Address the Oxygen shortage

I think it is fair to say that we are not on top of things in so far as the COVID-19 fight is concerned.

Indeed, the topical issue has been vaccines. When public frustration reached fever pitch over the pace of the vaccination effort, the President was compelled to come of the command post to execute a tour of facilities.

An immediate pronouncement was made that the effort would move to a new age category, and all resources were unleashed, to that end. For many of us, it was a welcome development. But it was all the same, worrisome. As we celebrated, we wondered if we had the resources for the effort.

We are told that the Johnson & Johnson doses are at least five months away and we were advised that some groups that had received first doses of particular vaccines, could not get their second, because the doses were finished.

Clearly, no doses had been preserved for the second jabs, and everything was thrown in so the statistics could look better. We wondered if we would not have another crisis with the Sinovac doses, which would be an even bigger crisis. As it is, we are all holding our breaths. Already, people are being turned away from vaccination centres, and we are back where we began with only our immune systems to look to. And people, are dying.
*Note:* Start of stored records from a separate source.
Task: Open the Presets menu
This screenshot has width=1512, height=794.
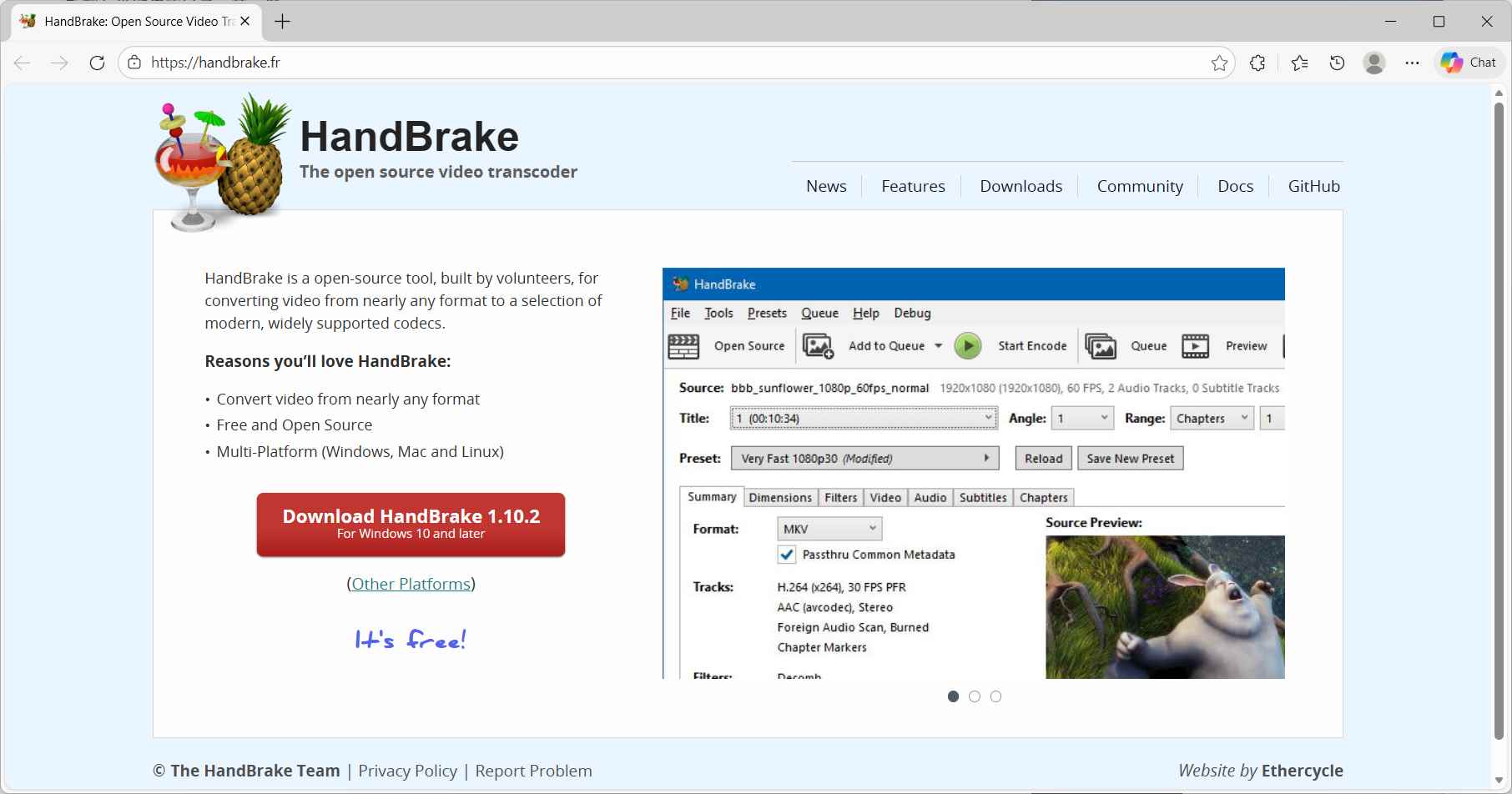Action: pyautogui.click(x=766, y=313)
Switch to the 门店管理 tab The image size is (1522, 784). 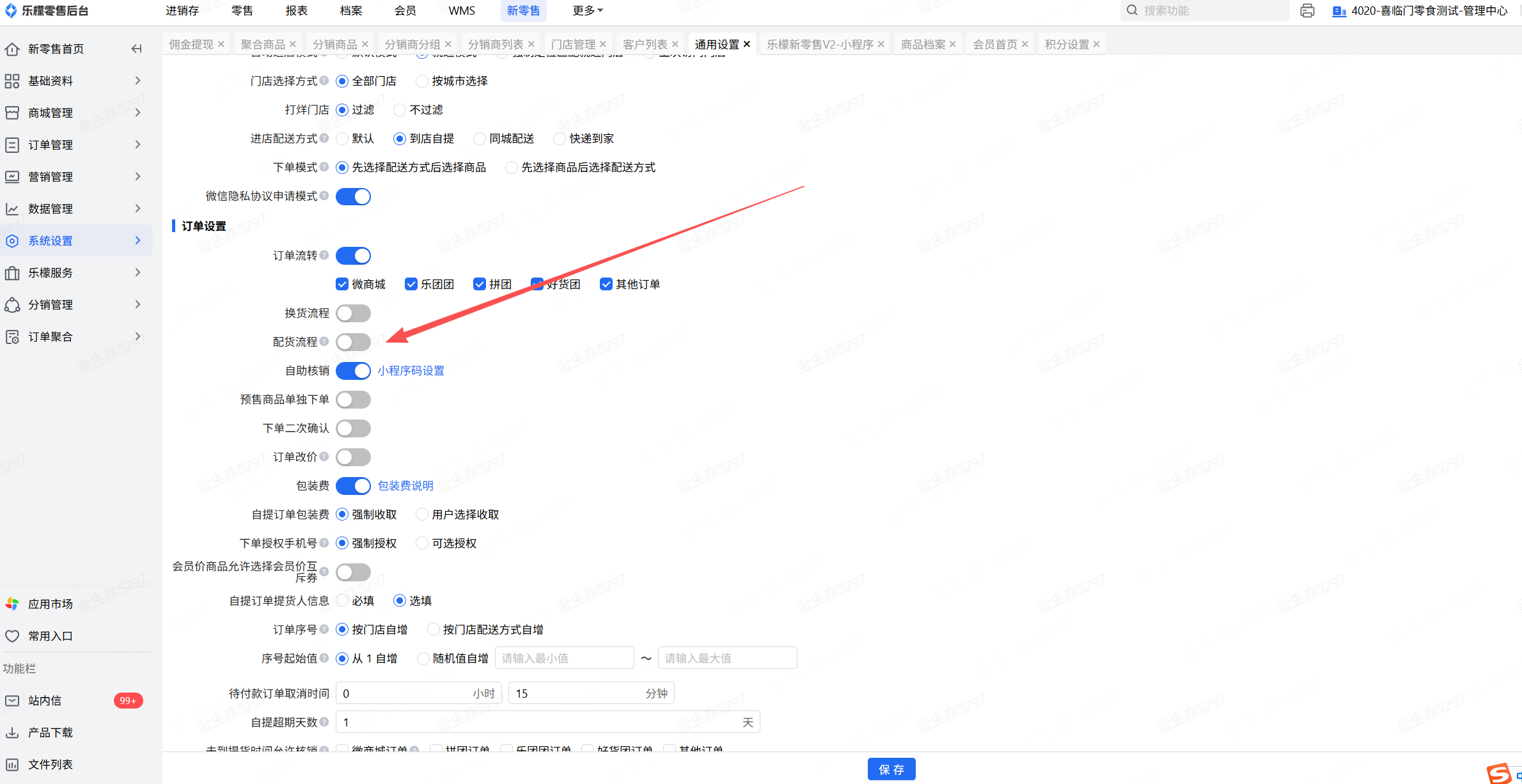point(573,44)
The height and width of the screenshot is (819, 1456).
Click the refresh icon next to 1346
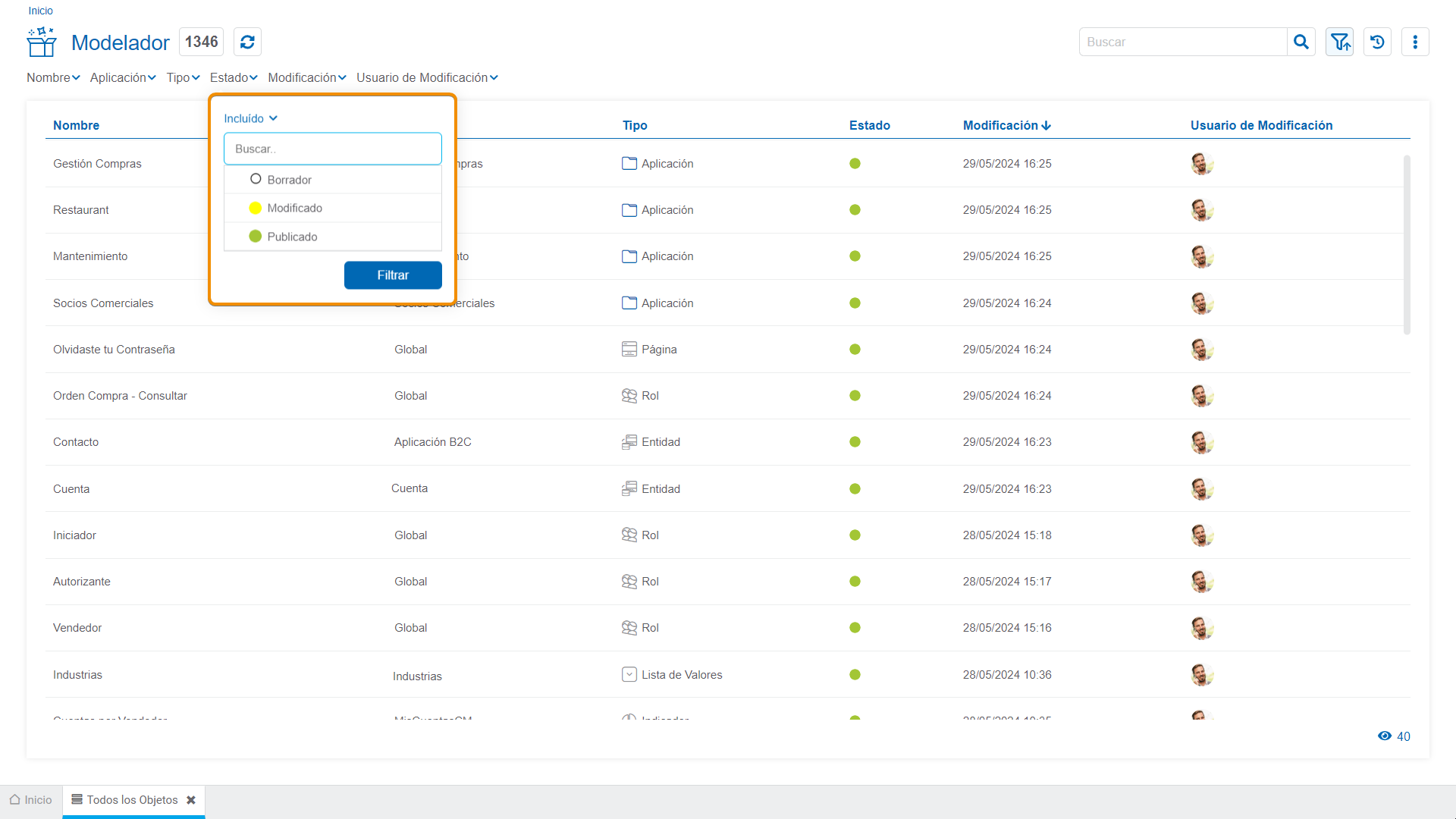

Perhaps the situation should be so bad. There are other aspects of the war effort we seem to have messed up, and now we are paying a price for our indiscretions. Social media has been awash with calls for the government to address the shortage of Oxygen in our hospitals. Everywhere, screenshots are being exchanged from patients in government, decrying the dire situation in government facilities.

Yesterday, a fellow lawyer, now a COVID-19 patient at a government facility, sent word to friends that the situation is really bad, and that people were dying. The government has owned up to this, as a fact. On July 23, 2021, the Ministry of Health, released a public notice admitting to the problem, and assuring the nation that it is being dealt with.

One of the assurances was a 25 ton, oxygen storage facility at Sir Ketumile Teaching Hospital, as well as expedited procurement of necessary equipment to ensure that the situation is fully addressed. To be sure, the notice had the flavour of a “PR gimmick”. To begin with, it came late, as public frustration was reaching fever pitch. One doctor said to me, “If it is true, why is there such acute shortage at the hospital?”.

The other day, I bumped on another government medical doctor at Riverwalk Mall, and quizzed him on the issue. He admitted to the problem and how it is causing consternation and stress on the already overburdened hospital workers, including nursing staff.

It is hard on them, emotionally to see their patients dying, where such could be saved by mere availability of oxygen. The frustration, he told me, is fever pitch and hurting the efforts of the medical fraternity.

It is fine to be angry with government at this state of affairs. This situation was perfectly, foreseeable. But we might have to accept that our government is really at wits end. The will is there; the ability is inexistent. Proper scenario planning would have averted it. After all, it is not the first variant we are dealing with. We have dealt with others, and each has been deadlier than the last. I choose, this time however, not to go the blame route. I am making a plea to government to address this situation as a matter of urgency.

Clearly this is not a matter that can wait. People are dying, in government institutions, and the deaths are avoidable. It has become a national crisis. They are not dying because the virus is as bad as we know it is. They are dying, primarily, because the hospital personnel aren’t capacitated to deal with it. COVID-19, we have come to know, is a respiratory illness.

I have spent time in a government facility fighting for my life, and I am happy still to be having it. I know through experience, that without proper oxygen supply, the health system has no chance, at all.

Last week I urged government for far reaching measures to reset the war effort. I repeat that call today. I call the government to ensure that all that can be done is done to ensure that our people in hospitals have the basis supplies that would ensure they have a fighting chance, chief amongst them, consistent Oxygen supply.

As I have said, the circulating screenshots of patients, in government hospitals, tell a really gory story. If government must call for donations of oxygen supplies to institutions, so be it. It is wrong for government to suggest that it is managing when it is not and when people are dying.

Most of Batswana, even in our overburdened conditions, would not hesitate to come to government’s assistance to ensure that our love ones in hospitals are saved.

I ask government to be more honest, and engage the nation more on the war effort. Re a tlhaloganya, go thata. Let us put lives first, and politics last. Lying, and spinning “PR gimmicks”, in order to suggest that its managing, is costing us precious lives.